== TASK DESCRIPTION ==
Put this sentence from the Getty Museum visit text into Spanish: "It was like being in the presence of a celebrity."

Valuable Experience

Many years ago, Jen, my girlfriend at that time, visited me for a week in California. She was an art student and so I decided to take her to an art gallery. As it happens, the Getty Museum was not far from where I lived, and I’d heard there was a special exhibit currently on display. I was glad there was a special exhibit because I was not an art fan – which is to say, going to museums had not yet been added to my mental list of things I enjoyed doing. What did appear on this list was the vague concept of Special Things, and so we headed straight for the exhibit once we’d paid for our tickets.

The Getty had acquired a Van Gogh. A very small Van Gogh: it was about the size of a square dinner plate. It was, however, so incredibly valuable that the museum had cordoned off a 20-foot perimeter in front of the painting so that the viewing public wouldn’t be tempted to touch it or breathe on it. The distance made it difficult to appreciate the painting for its aesthetic value, but it certainly reinforced the painting’s specialness. It was like being in the presence of a celebrity. Leaning over the rope with the crowd, I had the sense that the painting was somehow worth more than the throng that had come to see it.

== RECORD EXCERPTS ==
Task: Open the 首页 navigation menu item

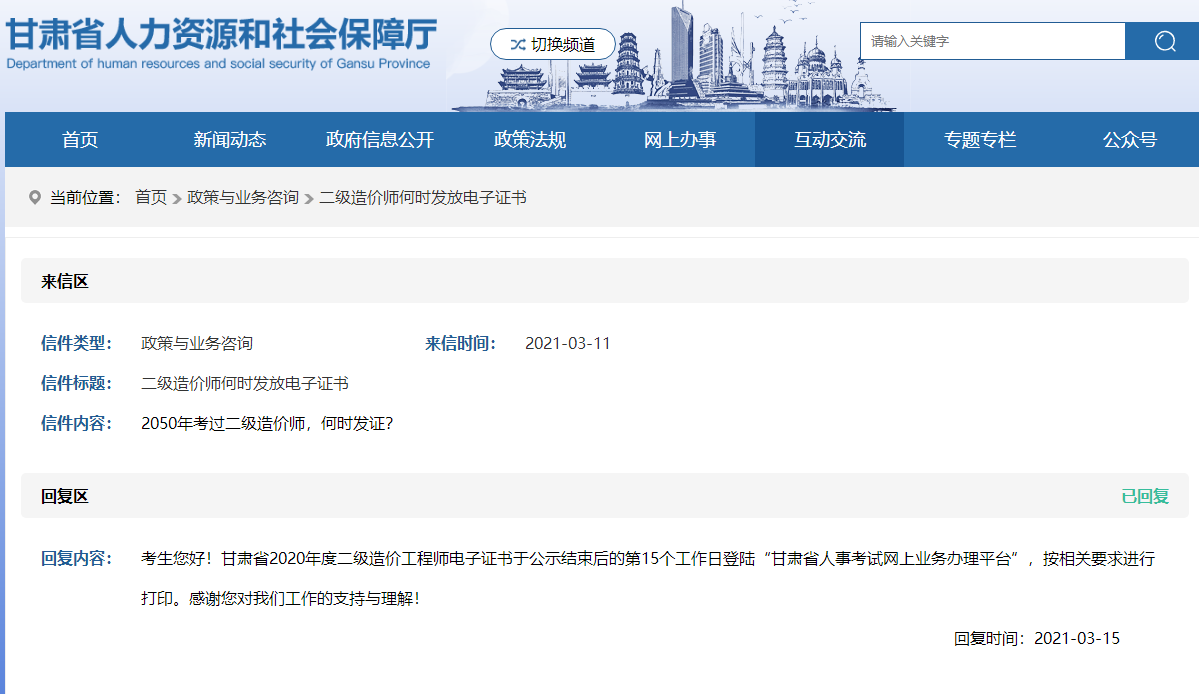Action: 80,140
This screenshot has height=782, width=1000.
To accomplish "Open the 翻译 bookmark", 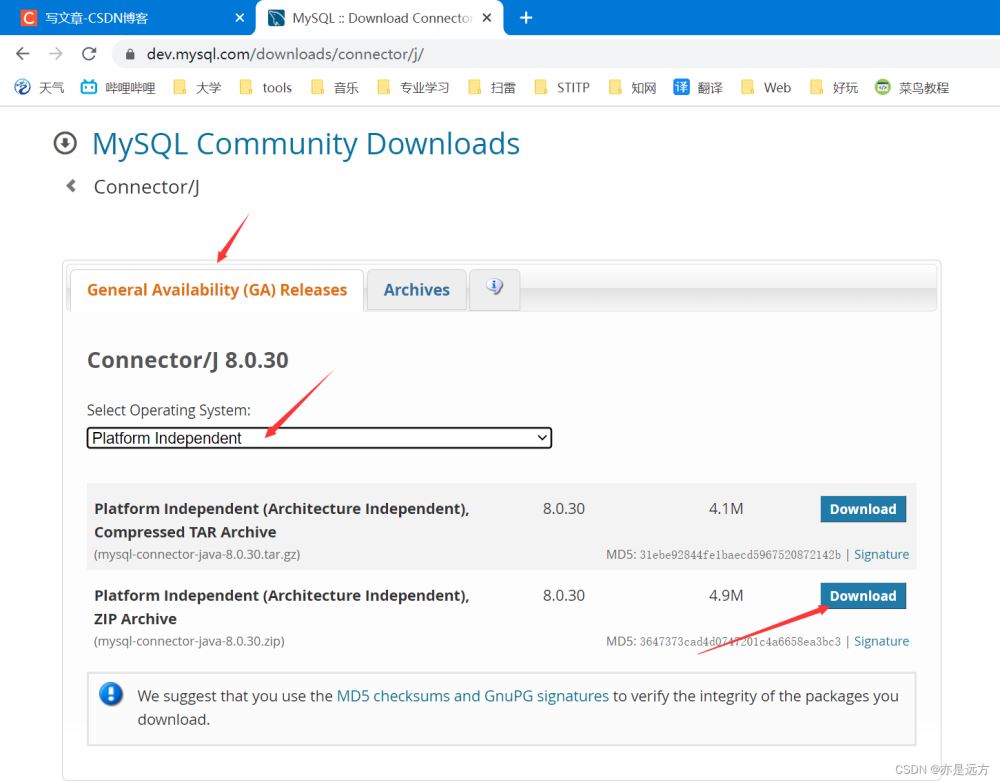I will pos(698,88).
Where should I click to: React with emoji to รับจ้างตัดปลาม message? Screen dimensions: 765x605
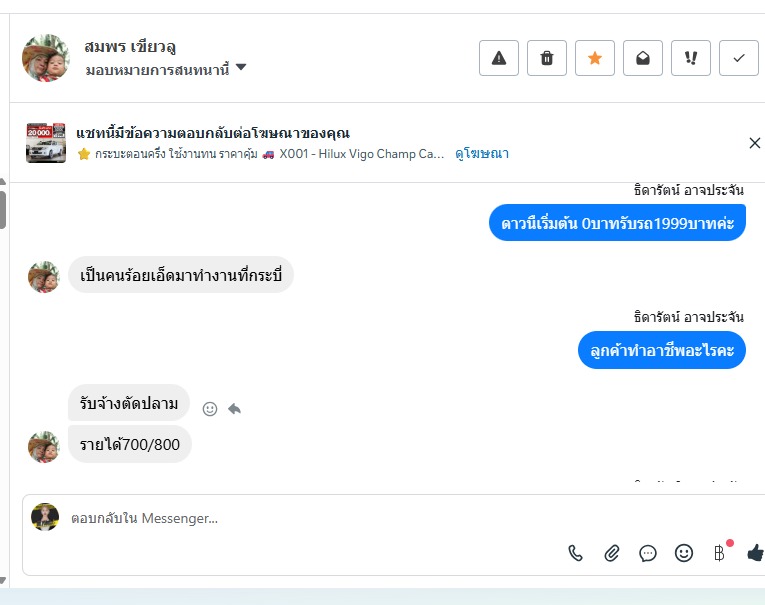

== OUTPUT FOR THIS EXERCISE ==
Era como estar en presencia de una celebridad.